- _What you have to do_:
Below are several records. Retype exactly those lines running from the one with "1475x575 pixels. At" through the one with "At what coordinates should I click to accomplish: Click the INT", end lines included, and no others.

- _Records to use_:

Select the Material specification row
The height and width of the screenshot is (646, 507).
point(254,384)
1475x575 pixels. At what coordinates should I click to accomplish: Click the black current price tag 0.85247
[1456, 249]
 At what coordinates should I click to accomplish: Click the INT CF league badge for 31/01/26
* * *
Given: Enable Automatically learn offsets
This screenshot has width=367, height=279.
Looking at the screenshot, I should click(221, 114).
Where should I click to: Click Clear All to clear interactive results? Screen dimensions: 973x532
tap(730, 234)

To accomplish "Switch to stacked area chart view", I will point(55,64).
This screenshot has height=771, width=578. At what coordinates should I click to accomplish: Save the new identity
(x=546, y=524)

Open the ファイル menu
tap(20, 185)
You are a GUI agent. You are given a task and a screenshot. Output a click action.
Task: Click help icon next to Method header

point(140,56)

- _Answer section_:
1475x575 pixels. At what coordinates should I click to accomplish: Click the black current price tag 0.85247
[1456, 249]
 At what coordinates should I click to accomplish: Click the INT CF league badge for 31/01/26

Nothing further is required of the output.